▸ CONSIGNE
Recopiez à l'identique les lignes situées entre celle qui contient "Given: Click the" et celle qui contient "Looking at the", ces deux lignes comprises, en omettant les images.

▸ LISTE DES DONNÉES
▼▼▼

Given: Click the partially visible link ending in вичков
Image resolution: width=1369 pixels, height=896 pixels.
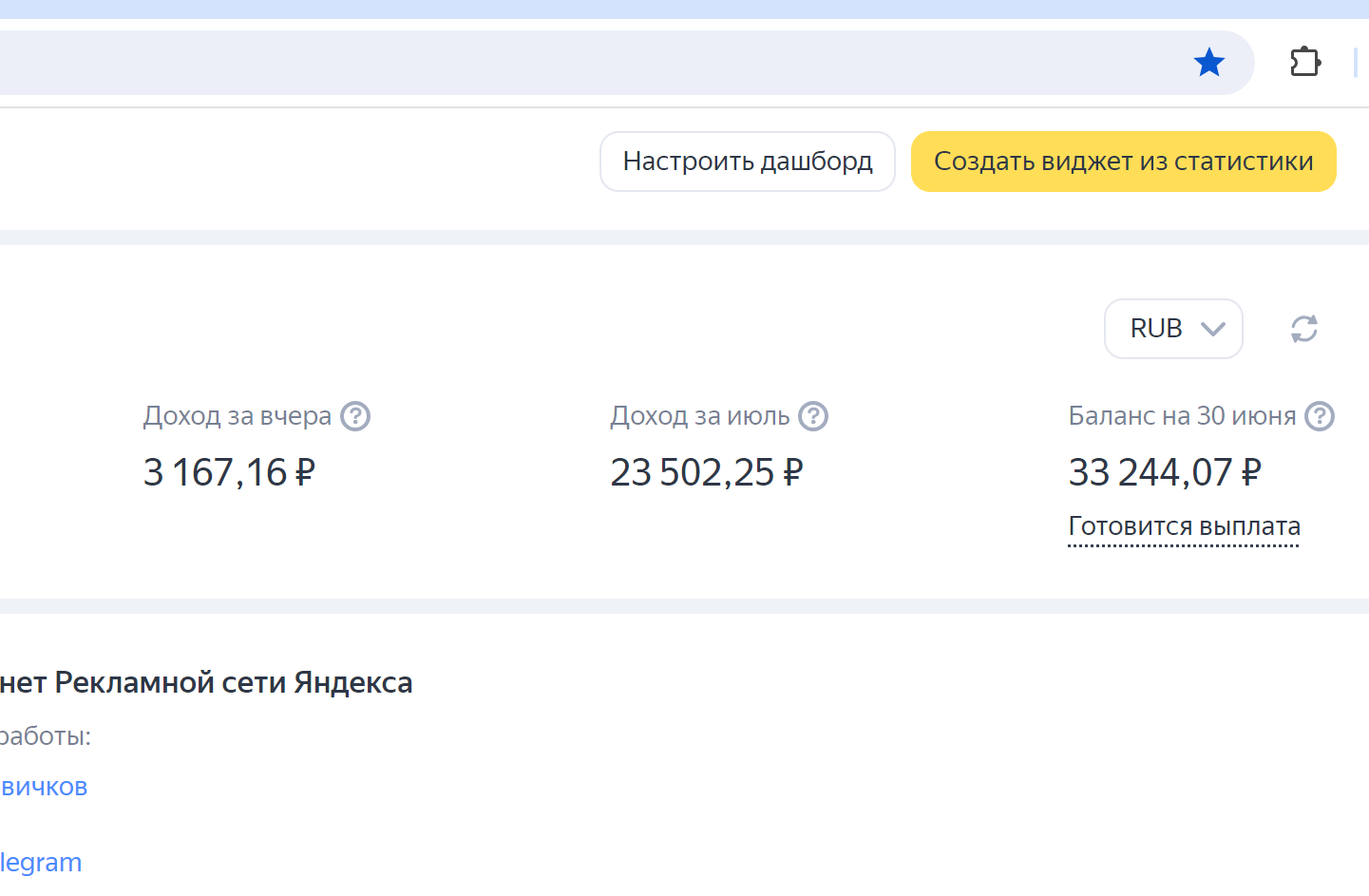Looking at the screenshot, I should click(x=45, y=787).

▲▲▲
▼▼▼

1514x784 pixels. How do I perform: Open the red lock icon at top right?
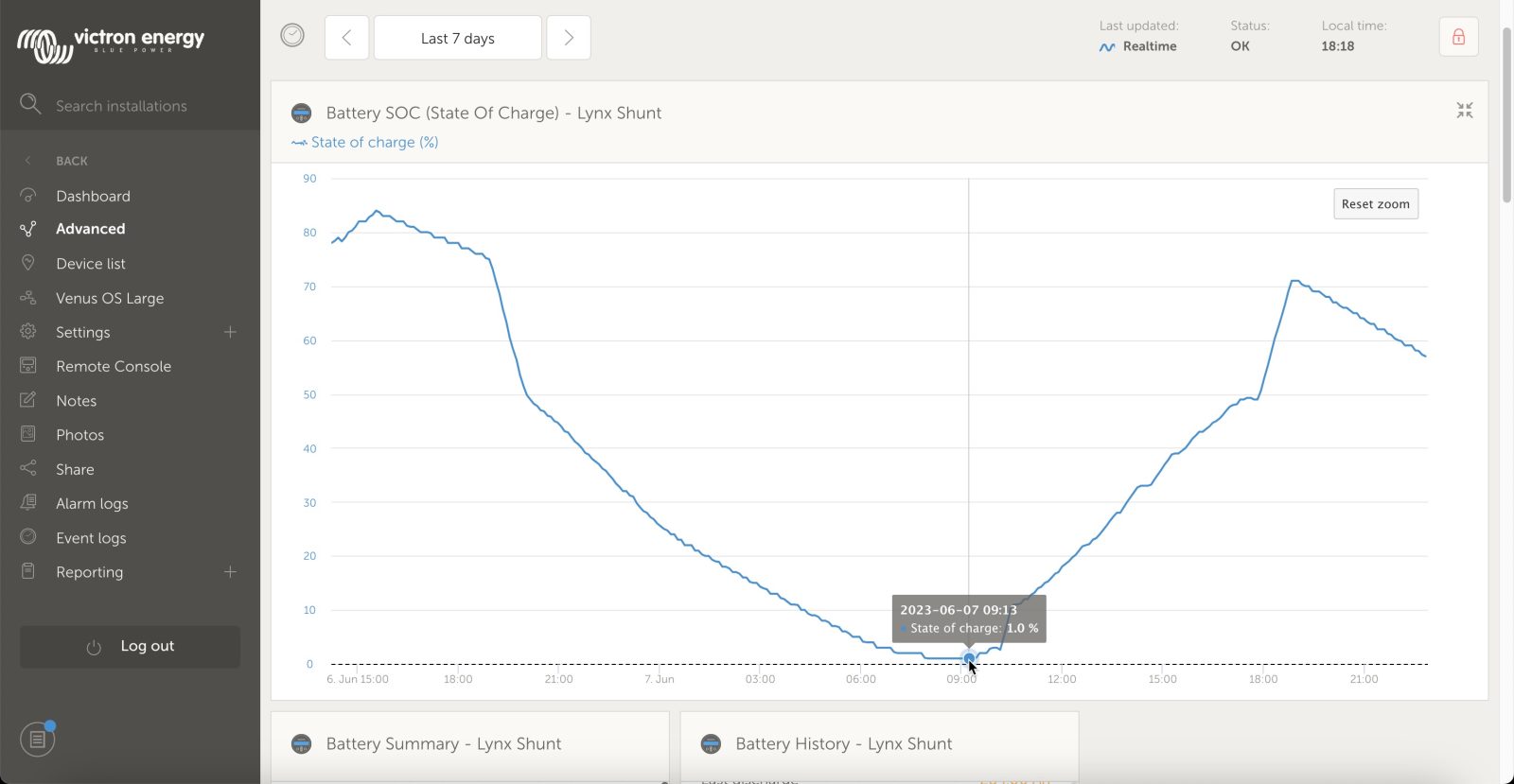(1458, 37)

▲▲▲

▸ RÉPONSE
Given: Click the partially visible link ending in вичков
Image resolution: width=1369 pixels, height=896 pixels.
Looking at the screenshot, I should click(x=45, y=787).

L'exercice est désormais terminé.